------ The data ------

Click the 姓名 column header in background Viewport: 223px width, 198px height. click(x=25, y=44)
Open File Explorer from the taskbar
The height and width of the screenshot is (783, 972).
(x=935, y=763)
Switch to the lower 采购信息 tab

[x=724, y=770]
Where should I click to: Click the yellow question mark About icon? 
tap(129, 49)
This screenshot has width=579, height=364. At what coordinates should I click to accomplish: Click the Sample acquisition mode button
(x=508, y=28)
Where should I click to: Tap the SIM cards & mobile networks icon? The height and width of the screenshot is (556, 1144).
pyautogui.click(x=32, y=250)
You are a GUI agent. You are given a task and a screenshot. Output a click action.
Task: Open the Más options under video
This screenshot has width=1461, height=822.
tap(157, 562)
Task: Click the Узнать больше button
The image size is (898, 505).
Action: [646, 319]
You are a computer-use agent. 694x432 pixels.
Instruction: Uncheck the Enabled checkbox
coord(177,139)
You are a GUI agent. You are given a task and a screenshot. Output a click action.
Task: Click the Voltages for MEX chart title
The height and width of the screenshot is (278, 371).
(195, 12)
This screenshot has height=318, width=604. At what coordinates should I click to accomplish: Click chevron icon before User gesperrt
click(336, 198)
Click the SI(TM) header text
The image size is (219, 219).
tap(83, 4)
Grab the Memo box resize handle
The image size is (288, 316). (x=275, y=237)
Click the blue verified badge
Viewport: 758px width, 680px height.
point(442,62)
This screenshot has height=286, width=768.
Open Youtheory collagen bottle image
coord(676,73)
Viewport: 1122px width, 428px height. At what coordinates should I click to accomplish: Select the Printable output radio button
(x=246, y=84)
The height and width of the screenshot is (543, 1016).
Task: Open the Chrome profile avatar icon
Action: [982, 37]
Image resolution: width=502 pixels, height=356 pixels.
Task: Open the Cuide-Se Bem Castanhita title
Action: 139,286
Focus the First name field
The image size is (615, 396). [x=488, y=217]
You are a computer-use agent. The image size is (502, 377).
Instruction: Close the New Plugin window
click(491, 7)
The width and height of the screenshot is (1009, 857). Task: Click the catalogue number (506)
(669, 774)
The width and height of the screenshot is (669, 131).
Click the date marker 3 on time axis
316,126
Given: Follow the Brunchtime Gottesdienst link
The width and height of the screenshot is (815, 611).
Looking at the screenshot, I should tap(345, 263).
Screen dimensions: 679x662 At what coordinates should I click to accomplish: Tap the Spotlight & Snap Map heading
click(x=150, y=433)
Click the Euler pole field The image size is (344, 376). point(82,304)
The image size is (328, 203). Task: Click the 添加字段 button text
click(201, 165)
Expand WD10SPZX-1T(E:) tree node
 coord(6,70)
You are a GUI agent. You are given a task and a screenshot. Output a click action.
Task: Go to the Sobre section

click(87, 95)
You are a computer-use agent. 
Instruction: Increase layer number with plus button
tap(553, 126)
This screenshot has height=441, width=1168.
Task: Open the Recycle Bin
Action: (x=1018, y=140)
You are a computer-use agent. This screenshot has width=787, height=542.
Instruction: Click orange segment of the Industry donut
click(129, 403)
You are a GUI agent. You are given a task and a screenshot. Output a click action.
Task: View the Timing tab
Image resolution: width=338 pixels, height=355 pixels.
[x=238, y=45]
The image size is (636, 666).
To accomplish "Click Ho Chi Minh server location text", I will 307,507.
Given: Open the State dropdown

------

▸ Description of the task
Copy out each record above exactly, leaving nothing out.

▸ Solved exercise
Click the 姓名 column header in background Viewport: 223px width, 198px height. click(x=25, y=44)
Open File Explorer from the taskbar
The height and width of the screenshot is (783, 972).
(x=935, y=763)
Switch to the lower 采购信息 tab

[x=724, y=770]
Where should I click to: Click the yellow question mark About icon? 
tap(129, 49)
This screenshot has width=579, height=364. At what coordinates should I click to accomplish: Click the Sample acquisition mode button
(x=508, y=28)
Where should I click to: Tap the SIM cards & mobile networks icon? The height and width of the screenshot is (556, 1144).
pyautogui.click(x=32, y=250)
You are a GUI agent. You are given a task and a screenshot. Output a click action.
Task: Open the Más options under video
This screenshot has width=1461, height=822.
tap(157, 562)
Task: Click the Узнать больше button
The image size is (898, 505).
Action: [646, 319]
You are a computer-use agent. 694x432 pixels.
Instruction: Uncheck the Enabled checkbox
coord(177,139)
You are a GUI agent. You are given a task and a screenshot. Output a click action.
Task: Click the Voltages for MEX chart title
The height and width of the screenshot is (278, 371).
(195, 12)
This screenshot has height=318, width=604. At what coordinates should I click to accomplish: Click chevron icon before User gesperrt
click(336, 198)
Click the SI(TM) header text
The image size is (219, 219).
tap(83, 4)
Grab the Memo box resize handle
The image size is (288, 316). (x=275, y=237)
Click the blue verified badge
Viewport: 758px width, 680px height.
point(442,62)
This screenshot has height=286, width=768.
Open Youtheory collagen bottle image
coord(676,73)
Viewport: 1122px width, 428px height. At what coordinates should I click to accomplish: Select the Printable output radio button
(x=246, y=84)
The height and width of the screenshot is (543, 1016).
Task: Open the Chrome profile avatar icon
Action: [982, 37]
Image resolution: width=502 pixels, height=356 pixels.
Task: Open the Cuide-Se Bem Castanhita title
Action: 139,286
Focus the First name field
The image size is (615, 396). [x=488, y=217]
You are a computer-use agent. The image size is (502, 377).
Instruction: Close the New Plugin window
click(491, 7)
The width and height of the screenshot is (1009, 857). Task: Click the catalogue number (506)
(669, 774)
The width and height of the screenshot is (669, 131).
Click the date marker 3 on time axis
316,126
Given: Follow the Brunchtime Gottesdienst link
The width and height of the screenshot is (815, 611).
Looking at the screenshot, I should tap(345, 263).
Screen dimensions: 679x662 At what coordinates should I click to accomplish: Tap the Spotlight & Snap Map heading
click(x=150, y=433)
Click the Euler pole field The image size is (344, 376). point(82,304)
The image size is (328, 203). Task: Click the 添加字段 button text
click(201, 165)
Expand WD10SPZX-1T(E:) tree node
 coord(6,70)
You are a GUI agent. You are given a task and a screenshot. Output a click action.
Task: Go to the Sobre section

click(87, 95)
You are a computer-use agent. 
Instruction: Increase layer number with plus button
tap(553, 126)
This screenshot has height=441, width=1168.
Task: Open the Recycle Bin
Action: (x=1018, y=140)
You are a computer-use agent. This screenshot has width=787, height=542.
Instruction: Click orange segment of the Industry donut
click(129, 403)
You are a GUI agent. You are given a task and a screenshot. Output a click action.
Task: View the Timing tab
Image resolution: width=338 pixels, height=355 pixels.
[x=238, y=45]
The image size is (636, 666).
To accomplish "Click Ho Chi Minh server location text", I will 307,507.
Given: Open the State dropdown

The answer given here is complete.